**Exercise details:** Which lines in the data contain the word "computer"? Please copy each of them.

**Saved entries:**
══════════════════════════════

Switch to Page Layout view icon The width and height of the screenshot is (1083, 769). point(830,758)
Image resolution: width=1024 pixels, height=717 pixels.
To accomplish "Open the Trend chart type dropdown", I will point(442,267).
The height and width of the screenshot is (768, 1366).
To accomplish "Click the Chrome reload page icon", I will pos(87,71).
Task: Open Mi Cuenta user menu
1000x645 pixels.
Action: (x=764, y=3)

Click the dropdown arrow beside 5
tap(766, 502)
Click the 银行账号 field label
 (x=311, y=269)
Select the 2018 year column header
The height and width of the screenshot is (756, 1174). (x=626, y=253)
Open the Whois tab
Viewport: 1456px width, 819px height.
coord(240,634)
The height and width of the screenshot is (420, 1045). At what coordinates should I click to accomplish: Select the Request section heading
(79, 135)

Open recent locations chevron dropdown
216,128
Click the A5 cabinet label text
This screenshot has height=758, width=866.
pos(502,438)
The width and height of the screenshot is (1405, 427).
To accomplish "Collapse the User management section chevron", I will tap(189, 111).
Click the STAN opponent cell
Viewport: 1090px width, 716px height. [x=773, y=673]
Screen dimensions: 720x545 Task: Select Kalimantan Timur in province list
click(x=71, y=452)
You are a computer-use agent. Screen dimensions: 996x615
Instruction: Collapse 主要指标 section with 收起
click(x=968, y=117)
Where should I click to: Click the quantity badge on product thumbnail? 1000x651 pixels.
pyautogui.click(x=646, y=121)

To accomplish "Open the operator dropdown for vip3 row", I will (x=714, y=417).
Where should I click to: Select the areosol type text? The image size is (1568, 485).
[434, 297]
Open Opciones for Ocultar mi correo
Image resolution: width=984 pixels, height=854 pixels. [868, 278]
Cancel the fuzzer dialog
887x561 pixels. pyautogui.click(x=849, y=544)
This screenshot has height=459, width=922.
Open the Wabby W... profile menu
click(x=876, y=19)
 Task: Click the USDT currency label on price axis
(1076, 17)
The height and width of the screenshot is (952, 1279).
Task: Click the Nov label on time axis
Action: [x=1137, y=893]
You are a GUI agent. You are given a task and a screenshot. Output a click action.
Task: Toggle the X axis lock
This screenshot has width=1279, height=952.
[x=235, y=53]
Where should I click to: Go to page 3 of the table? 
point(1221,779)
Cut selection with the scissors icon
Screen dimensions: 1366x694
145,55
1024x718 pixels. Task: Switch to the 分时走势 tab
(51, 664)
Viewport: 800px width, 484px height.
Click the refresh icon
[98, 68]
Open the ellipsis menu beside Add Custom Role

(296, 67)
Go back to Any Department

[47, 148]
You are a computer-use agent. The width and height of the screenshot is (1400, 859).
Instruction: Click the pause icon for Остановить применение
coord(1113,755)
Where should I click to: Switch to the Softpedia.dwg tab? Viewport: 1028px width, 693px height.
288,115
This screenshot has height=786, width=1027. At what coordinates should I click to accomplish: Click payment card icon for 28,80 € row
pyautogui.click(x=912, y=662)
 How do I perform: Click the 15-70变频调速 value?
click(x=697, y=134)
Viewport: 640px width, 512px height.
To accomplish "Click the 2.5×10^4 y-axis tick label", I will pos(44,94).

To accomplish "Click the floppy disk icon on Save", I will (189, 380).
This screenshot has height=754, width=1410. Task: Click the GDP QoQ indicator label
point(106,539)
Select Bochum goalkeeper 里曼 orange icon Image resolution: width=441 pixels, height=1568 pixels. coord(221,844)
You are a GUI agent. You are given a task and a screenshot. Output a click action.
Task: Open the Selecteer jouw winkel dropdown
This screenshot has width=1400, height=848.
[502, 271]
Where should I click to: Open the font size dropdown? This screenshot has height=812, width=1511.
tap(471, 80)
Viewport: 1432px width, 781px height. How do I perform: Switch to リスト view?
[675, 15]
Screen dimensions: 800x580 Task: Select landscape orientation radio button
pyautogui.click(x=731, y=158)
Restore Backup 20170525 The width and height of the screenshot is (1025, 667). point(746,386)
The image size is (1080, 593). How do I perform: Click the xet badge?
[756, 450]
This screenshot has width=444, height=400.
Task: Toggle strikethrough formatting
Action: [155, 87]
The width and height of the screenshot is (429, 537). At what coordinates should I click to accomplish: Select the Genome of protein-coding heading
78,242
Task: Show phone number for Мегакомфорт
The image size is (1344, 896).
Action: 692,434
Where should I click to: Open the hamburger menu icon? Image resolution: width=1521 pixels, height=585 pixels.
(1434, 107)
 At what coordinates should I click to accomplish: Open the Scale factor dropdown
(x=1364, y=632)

══════════════════════════════

**Reply to the exercise:**
You are a computer-use agent. Screen dimensions: 996x615
You are a computer-use agent. The width and height of the screenshot is (1400, 859).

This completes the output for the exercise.